The same gene in the brain that codes for a biochemical “self-destruct trigger” in some tissues protects neurons from West Nile virus without causing cell death. From the University of Washington, researchers are studying how the gene, RIPK3, works to keep the peace.
West Nile virus is a mosquito-transmitted disease first detected in the United States in 1999. Infection only develops in about 20-30 percent of people exposed to West Nile virus, and for those who are infected, severe symptoms are very rare. When they do occur though, they include coma, tremors, seizures, and paralysis.
Recent studies in mice show that despite RIPK3’s reputation in other organs of the body, neuron sacrifice is not necessary to eliminate West Nile in the brain and order up a response from the immune system. Instead, the chemical pathway simultaneously preserves neurons and recruits immune chemicals and virus-fighting cells to the scene of the crime.
Instead of sacrificing neurons, RIPK3 activation in the brain results in chemokine recruitment, immune chemicals that in turn attract white blood cells to do the fighting against West Nile virus. These white blood cells eliminate West Nile from the brain not by suppressing viral reproduction, but by causing inflammation. Because of this approach, RIPK3 is likely involved in neurodegenerative disorders and autoimmune disease in the brain. However, targeting RIPK3 as a treatment for these conditions would have to include a careful balance, to ensure the brain is not left unprotected against viruses like West Nile.

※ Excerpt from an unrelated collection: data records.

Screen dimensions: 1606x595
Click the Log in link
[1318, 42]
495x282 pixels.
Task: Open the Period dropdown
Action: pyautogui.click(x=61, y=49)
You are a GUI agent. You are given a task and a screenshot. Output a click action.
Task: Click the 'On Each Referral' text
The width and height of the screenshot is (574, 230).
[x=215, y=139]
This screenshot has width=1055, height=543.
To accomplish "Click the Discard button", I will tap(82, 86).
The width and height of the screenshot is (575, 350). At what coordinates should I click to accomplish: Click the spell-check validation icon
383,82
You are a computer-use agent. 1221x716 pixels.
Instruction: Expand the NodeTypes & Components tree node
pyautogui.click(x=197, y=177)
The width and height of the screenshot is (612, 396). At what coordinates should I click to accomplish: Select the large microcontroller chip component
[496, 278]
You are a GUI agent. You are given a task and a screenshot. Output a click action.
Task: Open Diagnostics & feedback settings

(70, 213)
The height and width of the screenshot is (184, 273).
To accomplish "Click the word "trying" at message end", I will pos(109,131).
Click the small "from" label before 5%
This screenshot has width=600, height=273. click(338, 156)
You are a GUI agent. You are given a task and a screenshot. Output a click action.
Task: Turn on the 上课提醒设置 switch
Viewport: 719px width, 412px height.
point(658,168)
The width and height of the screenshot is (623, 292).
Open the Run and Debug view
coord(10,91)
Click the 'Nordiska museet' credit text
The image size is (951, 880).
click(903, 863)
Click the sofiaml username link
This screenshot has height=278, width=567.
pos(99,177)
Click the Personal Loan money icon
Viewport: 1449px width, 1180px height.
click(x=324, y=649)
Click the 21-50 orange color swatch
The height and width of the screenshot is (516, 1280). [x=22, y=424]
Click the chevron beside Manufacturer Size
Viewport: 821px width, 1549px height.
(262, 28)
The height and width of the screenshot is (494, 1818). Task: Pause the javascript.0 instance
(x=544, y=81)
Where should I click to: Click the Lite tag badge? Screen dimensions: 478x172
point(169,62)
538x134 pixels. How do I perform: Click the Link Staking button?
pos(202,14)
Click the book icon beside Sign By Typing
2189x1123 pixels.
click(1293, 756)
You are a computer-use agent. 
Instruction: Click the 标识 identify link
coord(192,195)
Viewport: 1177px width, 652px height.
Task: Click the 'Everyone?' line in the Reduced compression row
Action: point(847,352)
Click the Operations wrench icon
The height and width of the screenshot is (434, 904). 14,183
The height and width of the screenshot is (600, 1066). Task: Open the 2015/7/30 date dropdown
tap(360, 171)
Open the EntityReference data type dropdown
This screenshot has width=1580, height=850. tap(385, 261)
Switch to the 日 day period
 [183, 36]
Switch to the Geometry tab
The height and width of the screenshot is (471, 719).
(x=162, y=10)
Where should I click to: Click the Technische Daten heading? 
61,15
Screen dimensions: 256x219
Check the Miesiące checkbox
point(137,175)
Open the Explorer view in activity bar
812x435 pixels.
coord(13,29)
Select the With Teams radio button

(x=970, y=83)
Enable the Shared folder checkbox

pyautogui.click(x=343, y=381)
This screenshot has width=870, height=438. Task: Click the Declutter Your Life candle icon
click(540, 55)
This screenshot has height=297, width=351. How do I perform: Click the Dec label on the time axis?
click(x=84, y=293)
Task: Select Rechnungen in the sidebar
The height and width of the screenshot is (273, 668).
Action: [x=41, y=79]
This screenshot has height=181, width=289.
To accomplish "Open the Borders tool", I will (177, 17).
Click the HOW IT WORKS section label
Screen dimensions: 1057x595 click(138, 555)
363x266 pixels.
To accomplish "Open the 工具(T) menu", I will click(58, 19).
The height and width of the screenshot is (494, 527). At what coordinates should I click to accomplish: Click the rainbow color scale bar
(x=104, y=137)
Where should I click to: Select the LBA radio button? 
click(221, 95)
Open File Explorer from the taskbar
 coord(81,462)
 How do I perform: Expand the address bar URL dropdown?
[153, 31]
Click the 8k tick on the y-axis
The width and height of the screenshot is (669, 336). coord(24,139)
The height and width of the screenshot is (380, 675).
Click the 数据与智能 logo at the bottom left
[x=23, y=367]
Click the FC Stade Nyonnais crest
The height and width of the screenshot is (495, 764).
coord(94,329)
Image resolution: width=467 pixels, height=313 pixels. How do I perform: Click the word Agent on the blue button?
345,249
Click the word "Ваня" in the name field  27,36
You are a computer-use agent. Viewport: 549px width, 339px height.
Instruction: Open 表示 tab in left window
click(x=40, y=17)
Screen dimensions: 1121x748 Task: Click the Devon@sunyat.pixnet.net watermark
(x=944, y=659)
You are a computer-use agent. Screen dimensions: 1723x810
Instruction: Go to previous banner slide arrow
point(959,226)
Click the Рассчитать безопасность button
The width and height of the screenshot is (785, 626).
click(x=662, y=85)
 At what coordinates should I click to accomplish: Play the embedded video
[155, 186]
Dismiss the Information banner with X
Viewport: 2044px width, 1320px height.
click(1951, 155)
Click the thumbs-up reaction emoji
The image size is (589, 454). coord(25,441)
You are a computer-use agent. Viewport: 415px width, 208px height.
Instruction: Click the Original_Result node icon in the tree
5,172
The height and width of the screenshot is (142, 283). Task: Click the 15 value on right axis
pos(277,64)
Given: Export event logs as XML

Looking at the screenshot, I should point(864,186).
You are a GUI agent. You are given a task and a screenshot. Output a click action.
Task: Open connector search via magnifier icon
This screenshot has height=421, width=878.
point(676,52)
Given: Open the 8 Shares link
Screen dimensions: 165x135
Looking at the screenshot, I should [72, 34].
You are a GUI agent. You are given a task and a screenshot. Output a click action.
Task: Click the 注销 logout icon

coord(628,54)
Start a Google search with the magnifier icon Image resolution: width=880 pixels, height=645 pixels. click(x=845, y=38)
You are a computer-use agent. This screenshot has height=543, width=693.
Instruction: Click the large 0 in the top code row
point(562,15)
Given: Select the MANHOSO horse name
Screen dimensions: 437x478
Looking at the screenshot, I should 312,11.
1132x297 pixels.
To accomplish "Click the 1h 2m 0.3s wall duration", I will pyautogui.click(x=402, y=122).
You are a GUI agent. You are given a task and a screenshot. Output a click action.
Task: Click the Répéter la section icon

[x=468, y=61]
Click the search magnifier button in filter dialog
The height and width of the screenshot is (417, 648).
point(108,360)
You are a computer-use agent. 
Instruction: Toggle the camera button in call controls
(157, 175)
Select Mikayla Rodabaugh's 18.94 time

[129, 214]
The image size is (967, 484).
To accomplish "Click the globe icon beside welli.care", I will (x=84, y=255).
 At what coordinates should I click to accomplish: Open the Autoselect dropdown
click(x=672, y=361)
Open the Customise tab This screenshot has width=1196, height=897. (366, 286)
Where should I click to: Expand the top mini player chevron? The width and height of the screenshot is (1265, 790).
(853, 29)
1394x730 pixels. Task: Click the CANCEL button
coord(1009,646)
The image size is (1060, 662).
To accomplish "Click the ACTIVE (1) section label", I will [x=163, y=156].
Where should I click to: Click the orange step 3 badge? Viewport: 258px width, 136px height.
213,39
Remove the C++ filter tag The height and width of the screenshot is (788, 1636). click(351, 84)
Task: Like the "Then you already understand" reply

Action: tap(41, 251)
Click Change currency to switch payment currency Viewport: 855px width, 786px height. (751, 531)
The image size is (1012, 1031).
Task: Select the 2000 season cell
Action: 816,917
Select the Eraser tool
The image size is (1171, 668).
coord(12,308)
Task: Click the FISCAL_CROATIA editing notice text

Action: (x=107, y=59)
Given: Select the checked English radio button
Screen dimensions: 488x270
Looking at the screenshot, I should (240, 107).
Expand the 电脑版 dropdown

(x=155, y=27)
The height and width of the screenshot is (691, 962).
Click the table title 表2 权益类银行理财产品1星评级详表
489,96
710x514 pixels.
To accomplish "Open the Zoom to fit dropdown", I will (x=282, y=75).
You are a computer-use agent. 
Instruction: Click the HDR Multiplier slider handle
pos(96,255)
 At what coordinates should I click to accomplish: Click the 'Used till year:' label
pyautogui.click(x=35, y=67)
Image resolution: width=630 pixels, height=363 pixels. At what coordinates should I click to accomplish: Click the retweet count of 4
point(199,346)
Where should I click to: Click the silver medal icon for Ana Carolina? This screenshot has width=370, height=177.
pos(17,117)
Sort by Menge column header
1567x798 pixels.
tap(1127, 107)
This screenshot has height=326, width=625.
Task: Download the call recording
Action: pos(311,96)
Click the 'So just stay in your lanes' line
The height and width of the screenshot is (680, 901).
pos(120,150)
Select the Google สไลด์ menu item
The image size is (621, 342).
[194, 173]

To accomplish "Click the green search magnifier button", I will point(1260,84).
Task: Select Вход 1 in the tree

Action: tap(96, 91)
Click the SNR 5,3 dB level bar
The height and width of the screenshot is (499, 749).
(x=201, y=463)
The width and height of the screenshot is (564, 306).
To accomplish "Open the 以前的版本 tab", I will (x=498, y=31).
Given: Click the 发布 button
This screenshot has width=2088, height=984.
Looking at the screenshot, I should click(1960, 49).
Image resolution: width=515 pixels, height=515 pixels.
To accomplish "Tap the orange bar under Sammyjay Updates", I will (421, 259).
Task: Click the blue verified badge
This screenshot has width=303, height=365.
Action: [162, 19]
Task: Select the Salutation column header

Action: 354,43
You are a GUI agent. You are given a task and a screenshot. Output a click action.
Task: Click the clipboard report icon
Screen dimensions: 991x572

"RIPK3 acts as part of the milieu of signals that support anti-viral inflammation in the brain," explained the lead author of the study, Brian Daniels.
During their studies with RIPK3 in mice, researchers procured RIPK3 deficient mice and saw that these mutants were highly susceptible to West Nile virus infection, a direct result of lacking “chemokine-generated neuroinflammation.”
In addition to likely playing a part in autoimmune disease, RIPK3’s unique role in the brain indicates that there may be other central nervous functions for the gene that scientists have yet to discover. Senior author Andrew Oberst says that there’s something special about neurons that must drive RIPK3 to suppress its self-destructive nature in the brain, “perhaps because they are non-renewable and too important to undergo cell death.”
The present study was published in the journal Cell.